BEIJING — Until she won the U.S. title in January, Mariah Bell never thought too much about her age. After the 25-year-old captured the crown on her ninth try, though, it was the first thing people wanted to talk about.
Reporters were quick to tell Bell she was the oldest U.S. women’s champion since Beatrix Loughran some 95 years earlier, and questions about her age continued right up through her 10th-place finish at the Olympic Winter Games Beijing 2022.
“All of a sudden at nationals, there were these facts being thrown around, about how I was the oldest in I don’t know how long,” Bell said in Beijing earlier this month. “That title was given to me, but I’ll gladly take it.”
Three of the 30 skaters who competed in women’s singles in Beijing are a shade older than Bell. But most — including Anna Shcherbakova and Alexandra Trusova, the gold and silver medalists from RPC, and two-time U.S. champion Alysa Liu, who placed seventh — are teenagers.
Reminded that some of these younger athletes possessed the quadruple jumps and triple axels she lacked, Bell refused to take the bait. To her, being 25 is a plus.
“I don’t feel that much different (physically) than I did when I was 17 or 18, only I do have more experience,” she said. “When you’re younger, you’re dealing with growing, and your body’s changing. At 25, that’s not happening anymore. That’s to my advantage.
“I know my body, I know how to train. I have more experience dealing with nerves and excitement. I have all of my tools and I just pull them out when I need them and I get to enjoy my skating and have all of these amazing experiences.”
To Bell’s way of thinking, success didn’t come late, but right when she was most prepared to handle it. In 2017, after winning bronze at the U.S. championships and placing 12th at her first world championships, she was considered a contender for the PyeongChang Olympic team. An uneven 2017-18 season, especially a disappointing sixth place at the U.S. championships, put that goal out of reach. Today, she thinks she simply wasn’t ready.
“I just let everything become way too big,” Bell said. “Skating wasn’t even that fun. Competing felt so stressful that year. It felt I was trying not to lose something, rather than to gain something.
“This year, I was just excited to gain something. I had nothing to lose.”
Bell credits her long-term thinking to her parents, Kendra and Andrew Bell, who supported — but never pushed — her skating career and that of her older sister Morgan, who competed as a senior at three U.S. championships.

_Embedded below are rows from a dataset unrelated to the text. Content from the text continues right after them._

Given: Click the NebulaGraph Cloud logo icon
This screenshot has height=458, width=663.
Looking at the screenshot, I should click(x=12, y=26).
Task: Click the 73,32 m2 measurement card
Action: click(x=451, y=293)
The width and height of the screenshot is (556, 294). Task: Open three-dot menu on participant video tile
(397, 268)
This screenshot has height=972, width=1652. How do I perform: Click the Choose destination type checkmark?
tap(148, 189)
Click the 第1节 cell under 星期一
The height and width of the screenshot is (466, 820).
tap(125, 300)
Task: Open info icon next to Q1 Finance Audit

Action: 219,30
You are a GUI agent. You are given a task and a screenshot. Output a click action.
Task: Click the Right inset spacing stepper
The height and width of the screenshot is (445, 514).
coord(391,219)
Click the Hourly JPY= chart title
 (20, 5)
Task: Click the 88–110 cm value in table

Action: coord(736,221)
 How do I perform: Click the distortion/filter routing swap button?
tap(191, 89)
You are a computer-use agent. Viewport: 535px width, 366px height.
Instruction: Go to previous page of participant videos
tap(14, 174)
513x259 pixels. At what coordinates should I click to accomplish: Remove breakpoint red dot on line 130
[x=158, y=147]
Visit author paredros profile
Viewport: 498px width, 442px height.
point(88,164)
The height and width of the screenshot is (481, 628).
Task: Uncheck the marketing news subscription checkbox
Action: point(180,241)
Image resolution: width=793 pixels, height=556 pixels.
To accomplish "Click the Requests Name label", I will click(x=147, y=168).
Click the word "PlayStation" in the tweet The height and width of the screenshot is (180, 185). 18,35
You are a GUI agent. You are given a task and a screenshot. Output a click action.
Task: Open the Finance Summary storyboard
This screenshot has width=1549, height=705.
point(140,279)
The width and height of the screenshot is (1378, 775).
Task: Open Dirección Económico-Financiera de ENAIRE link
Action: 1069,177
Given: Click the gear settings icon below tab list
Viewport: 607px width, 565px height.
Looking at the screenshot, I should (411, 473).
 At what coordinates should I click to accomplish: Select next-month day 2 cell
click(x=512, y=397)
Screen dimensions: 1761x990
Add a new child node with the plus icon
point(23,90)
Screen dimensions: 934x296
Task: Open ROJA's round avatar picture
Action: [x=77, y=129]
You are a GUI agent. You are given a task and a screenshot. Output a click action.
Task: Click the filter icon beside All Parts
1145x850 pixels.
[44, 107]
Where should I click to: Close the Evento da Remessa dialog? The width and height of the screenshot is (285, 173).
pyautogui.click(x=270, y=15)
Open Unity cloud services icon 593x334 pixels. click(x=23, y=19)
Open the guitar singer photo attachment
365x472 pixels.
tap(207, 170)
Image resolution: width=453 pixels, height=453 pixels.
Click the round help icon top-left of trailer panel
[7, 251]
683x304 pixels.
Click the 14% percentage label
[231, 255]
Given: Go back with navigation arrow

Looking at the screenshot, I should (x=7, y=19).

“What they wanted for us was not to be national champions or Olympians,” she said. “That would be amazing, but what they cared about was the people we became, what our work ethic was, were we kind, were we positive influences in society? … I think they did this perfectly. I want them to write a book.”
Told of her daughter’s suggestion, Kendra Bell laughed; a book isn’t on her to-do list. But she agreed with Mariah’s take on how the family treated skating.
“The only thing Mariah and Morgan ever had to do, was finish what they started,” she said. “If I signed a contract (with a rink) that they would skate X number of weeks, with X number of sessions, they were going to finish that contract. But other than that, no. Finish what you start was the only requirement.”